特A米と気質は関係あるのか
今年も新米の季節で、米どころでは一足先に今年の出来を味わっているそうな。塩や味噌だけのおにぎりこそ、日本人の繊細な味覚が生み出した一品。「日本人の主食は米では無い」などと書いてはみたものの、やはりこの味わいは格別である。
お米のおいしさのランクは5段階で、その最上級が特Aである。ここ5年ぐらいで数が倍に増え、今年は44銘柄が特A米に認定されている。なかでも、話題に取り上げられているのが、青森県の青(晴ではない)天の霹靂というブランドである。青森県は長い間、品種改良などを重ねて特A米のブランドを作ろうと努力してきた。だが、気候条件などもあって、なかなか実現できなかった。その努力がようやく実を結んだのだ。
明るい話題であるが、その勤勉さや努力をたたえるだけでは外伝には成らない(と、勝手に思っている)。 これまで特A米が青森県で生まれなかった理由には、気候の問題もあった。だが、もう一つ理由があったのだ。
本州最北端の青森県。悲劇の八甲田山系が、県の中央に背骨のように走っている。当然この山を境にして、日本海側と太平洋側とでは、気候・風土が異なる。にもかかわらず、青森県は特A米を開発するに当たり、県全域で栽培できるものを目指した。日本人の気質にある公平性や平等性が、ここでも裏目に出たのだ。明らかに気候が違う場所で同じ品質の米、それも特A米が出来る訳が無い。そこで、県全域という条件をあきらめたところ、近年の気候変化なども手伝って、ようやく青天の霹靂が生まれたのだ。山の西側、日本海側の地域ブランドである。
有名なブランド米コシヒカリも、新潟の魚沼産が飛び抜けて上物とされている。狭い限られた地域である。ちょっとご縁があり、時々食させていただいているのだが、魚沼産の中でもさらにおいしいお米として地元の方が知る場所があり、そこのコシヒカリをわざわざ送っていただいたことがある。南魚沼だけでも狭いのに、もはや地域でもなく、まさに特定の田んぼなのである。それだけお米は、地形、土壌や天候などの風土に密接に結びついた食べ物なのであろう。
青森県も、県全域というこだわりを捨てたとき、ようやく悲願のブランド米が生まれたのだった。この話からわかる事は、日本人の平等性へのこだわりはさておくと、やはりくくりへの撞着あるいはくくりの柔軟性という気質の問題点であろう。
戦国時代の武将は、実によく地形や風土の勉強をしていた。何しろそれが自分たちの存続に関わるのだから当たり前なのだが。科学の力で自然をかえられるかのような傲慢さが芽生えたのか、近代以降特に戦後の日本人は、地理的な条件や風土を無視するようになってしまった。代わりにひたすら人工的に作られた境界線を重視し、そのくくりに病的に撞着している。

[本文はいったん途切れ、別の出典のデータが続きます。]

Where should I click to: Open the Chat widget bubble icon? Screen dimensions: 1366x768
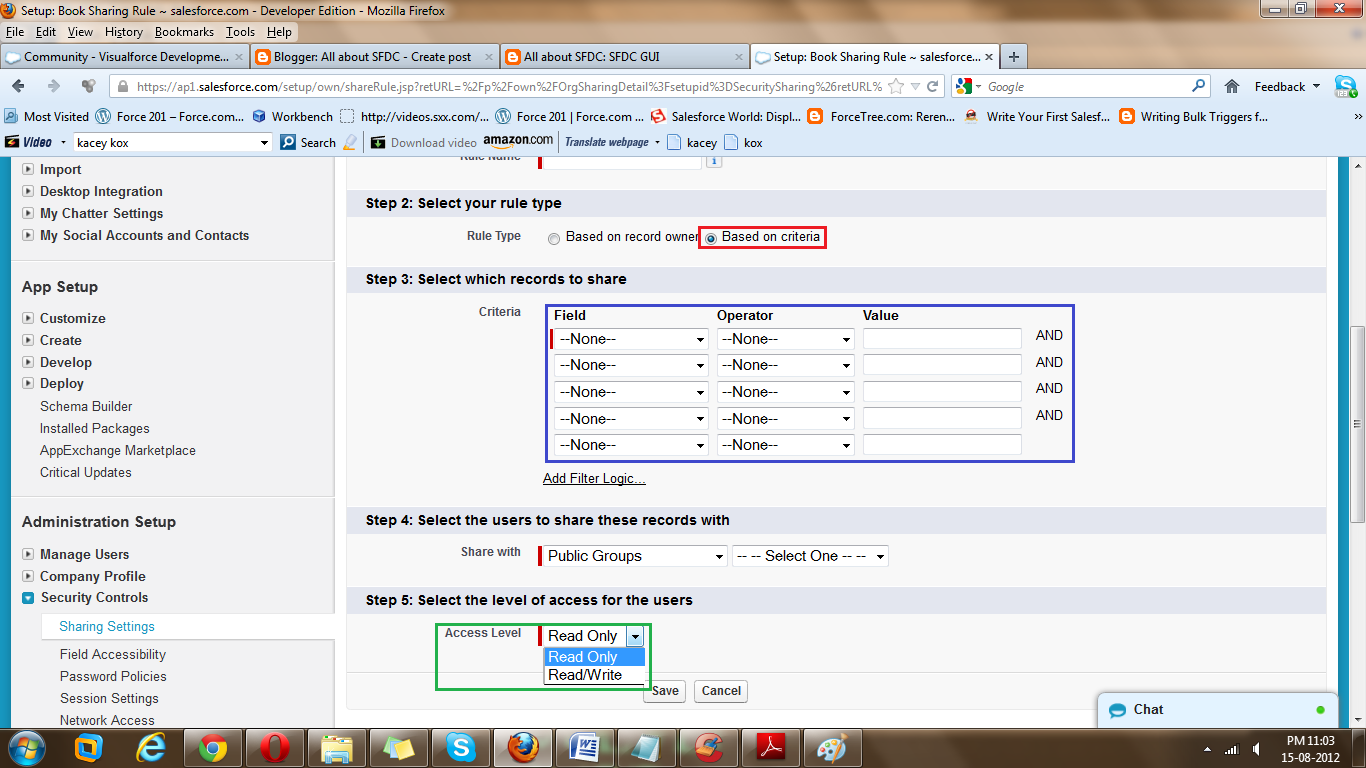(x=1117, y=710)
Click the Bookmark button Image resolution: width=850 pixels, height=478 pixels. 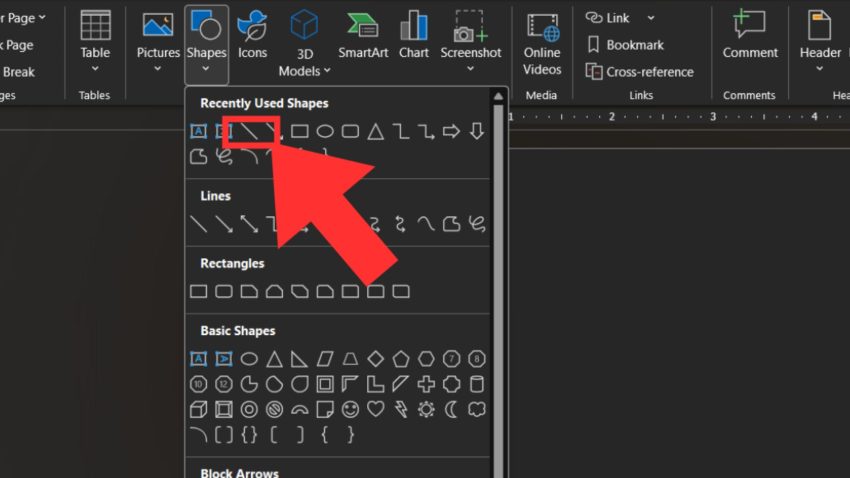tap(625, 45)

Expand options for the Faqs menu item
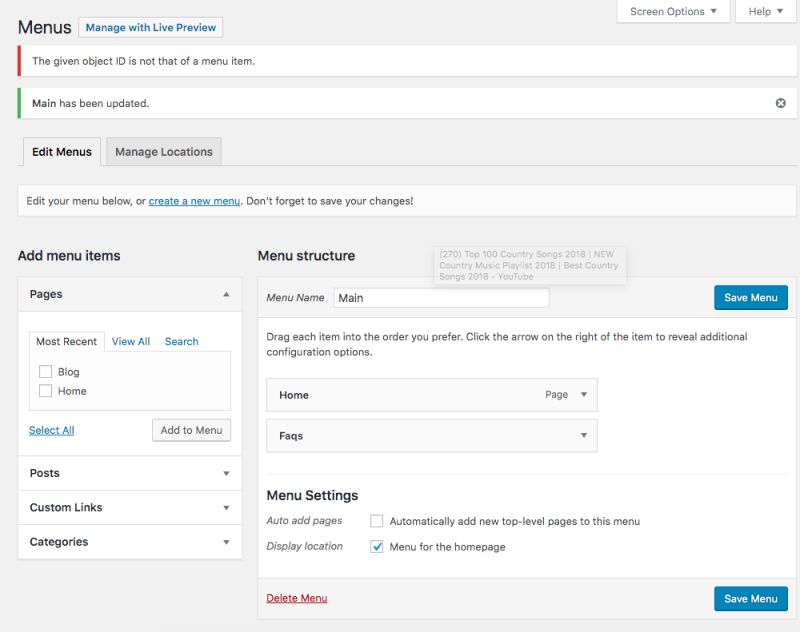[583, 435]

本来の行政区域は、その行政の事業毎に地域を串刺しする横割りの行政が本筋である。だが、役人や議員たちはその己の縄張りに執着し、実際の地元の人々にとってよりよい区域割りなど全く考えようとしない。大阪の維新と既存政党の確執を見れば、そのことがよくわかる。水道でも下水でも、学校、警察でも、その地域の地理的条件に照らして、最適な区割りがあり、それは決して行政の区割りと一致などしないのが普通である。 あ、個人的には大阪都構想には、さしたる改革には見えないので首をかしげているけど。

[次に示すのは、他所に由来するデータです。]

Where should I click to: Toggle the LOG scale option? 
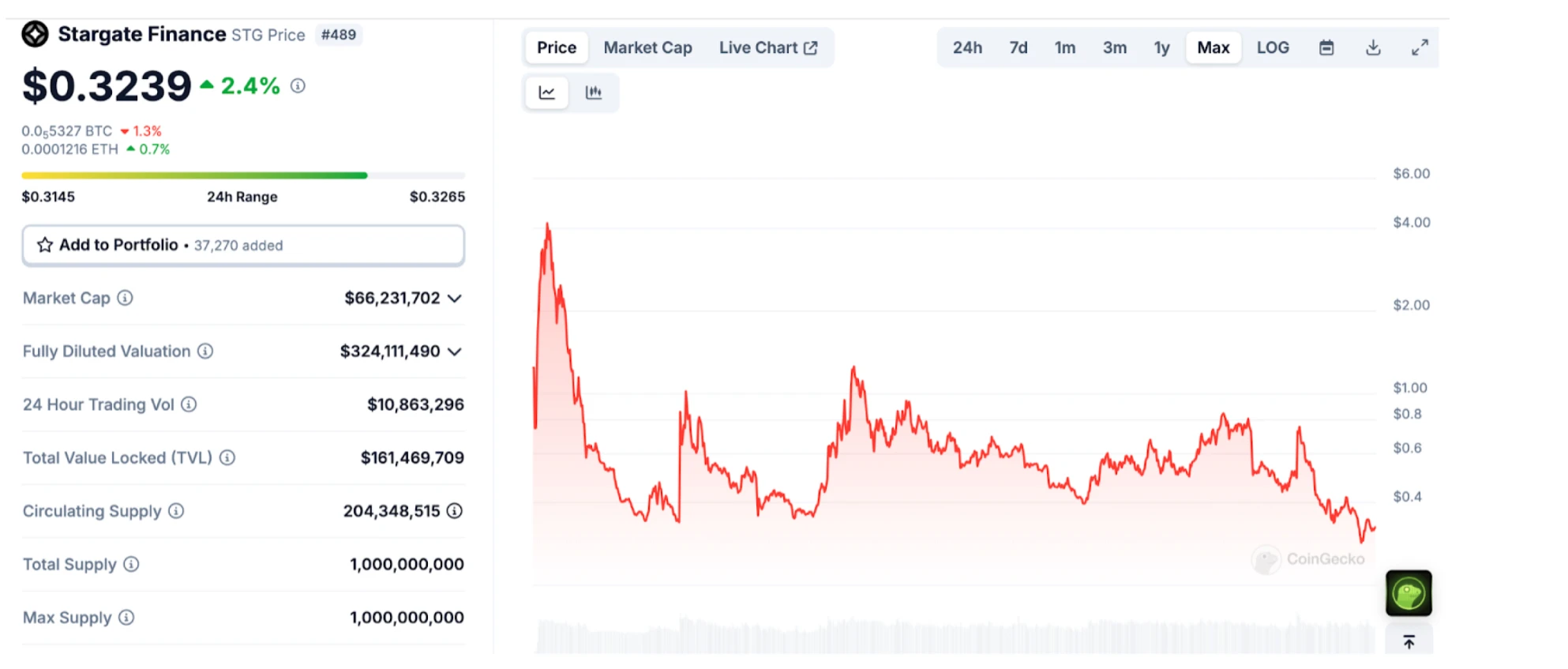coord(1273,47)
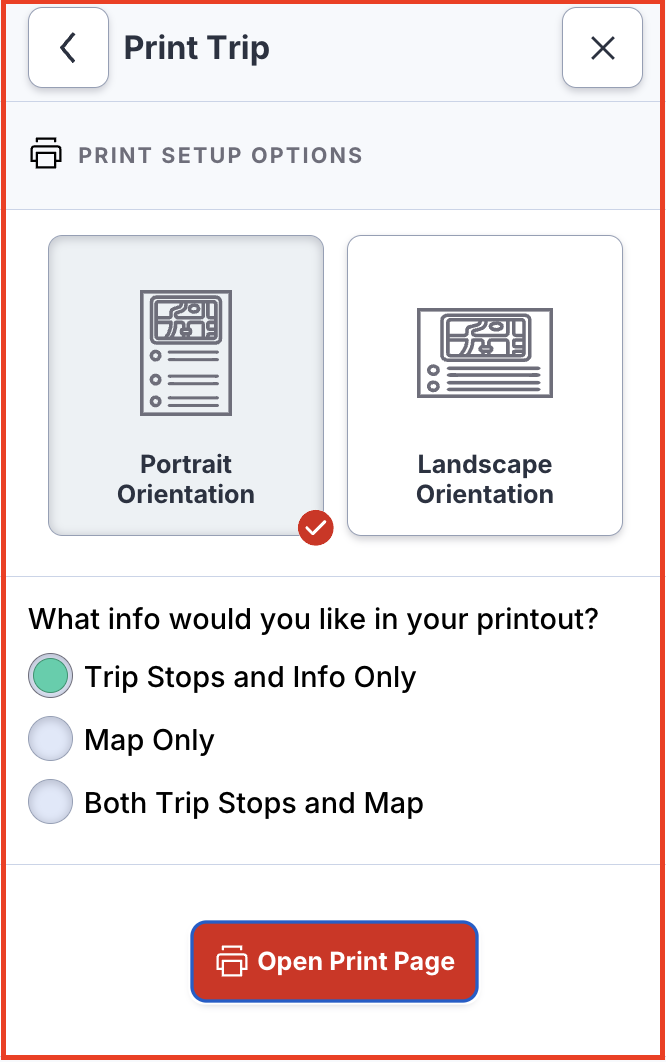Click the Portrait Orientation label text

pyautogui.click(x=186, y=479)
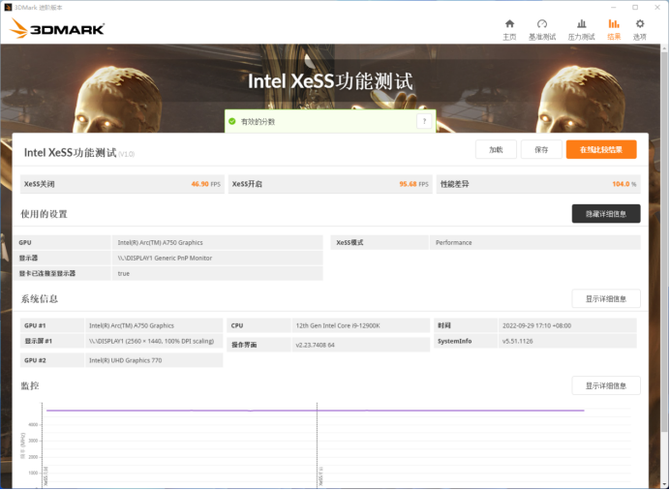The image size is (670, 490).
Task: Collapse settings with 隐藏详细信息 button
Action: pos(606,214)
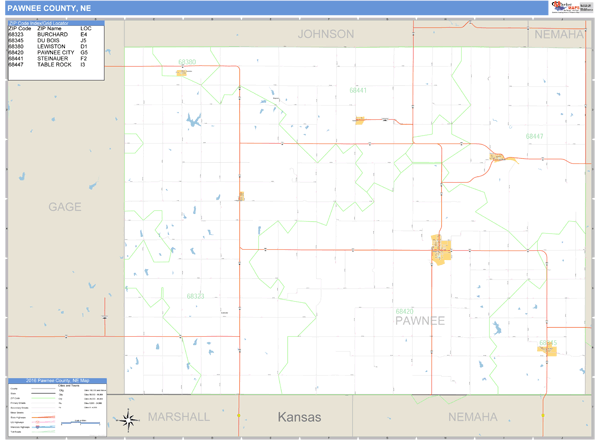Select the TABLE ROCK row in ZIP index
The width and height of the screenshot is (600, 440).
pos(50,64)
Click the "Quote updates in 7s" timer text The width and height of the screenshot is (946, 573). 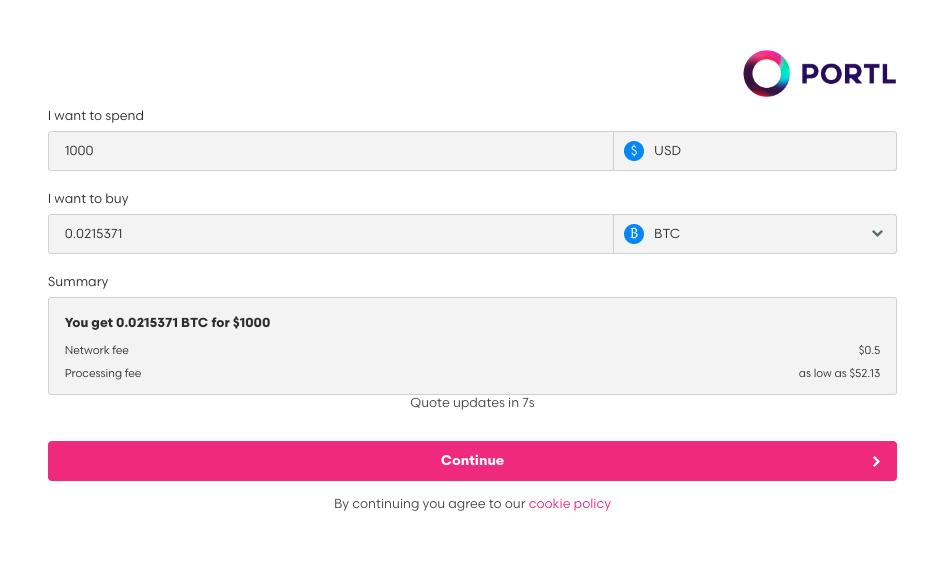472,403
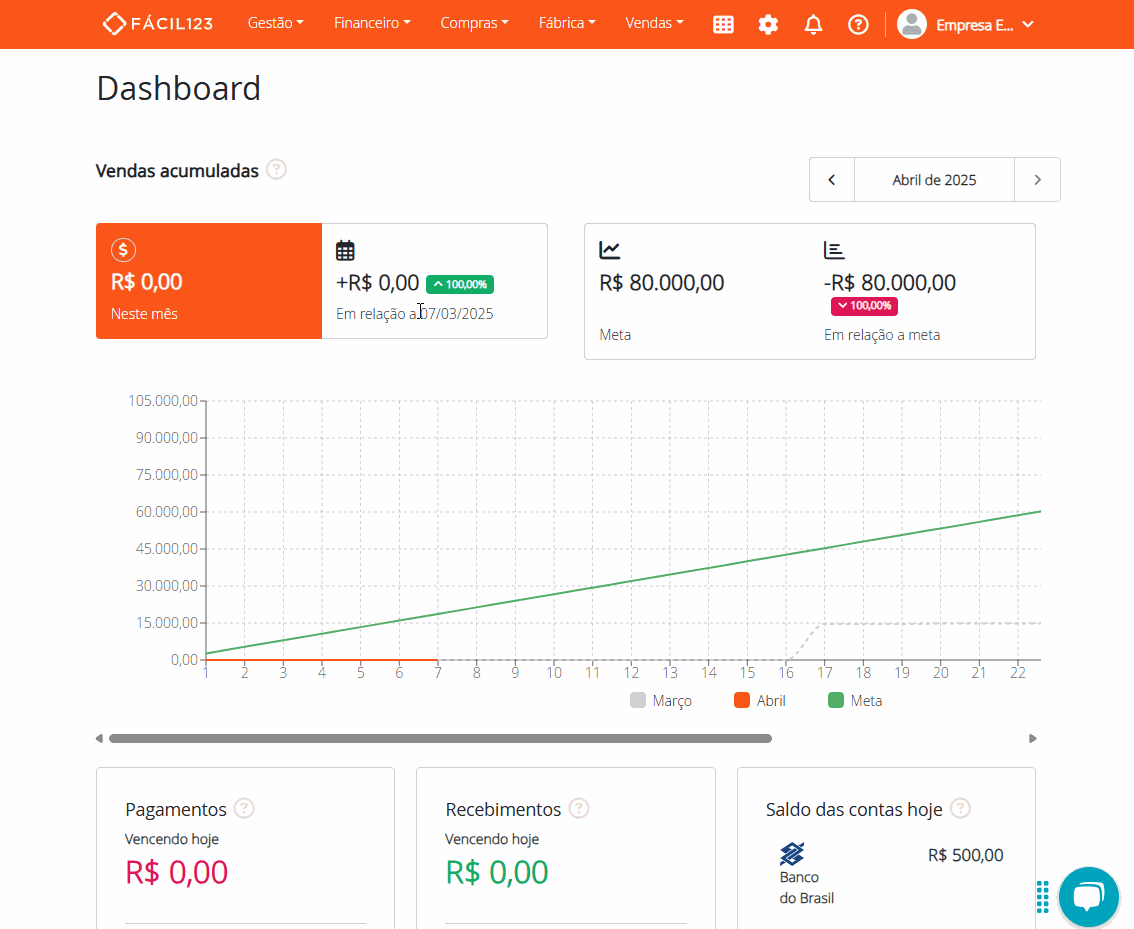This screenshot has height=929, width=1134.
Task: Click help icon next to Recebimentos
Action: pyautogui.click(x=579, y=808)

地方を疲弊させている理由のひとつは、間違いなく、人工的な行政区域と実際との乖離であり、あらゆる無駄の温床ともなっている。そこには、集団農耕型気質のくくりへの強固な撞着が潜んでいることを、にぎりめしでも食べながら考えて欲しいものである。
一方コシヒカリに安住しない新潟県。新しいブランド米「新之助」を開発した。コシヒカリの粘りけを少し押さえた方が、おにぎりには握りやすいのだが、新之助はどうなのかな。早く食べてみたい。
現状に安住しない気質こそ、孤高武士型気質の特徴で、これが改革や革命的変化をもたらすことにつながる。改善では無く革命にまで、改革の歩みを進めてほしいと思う。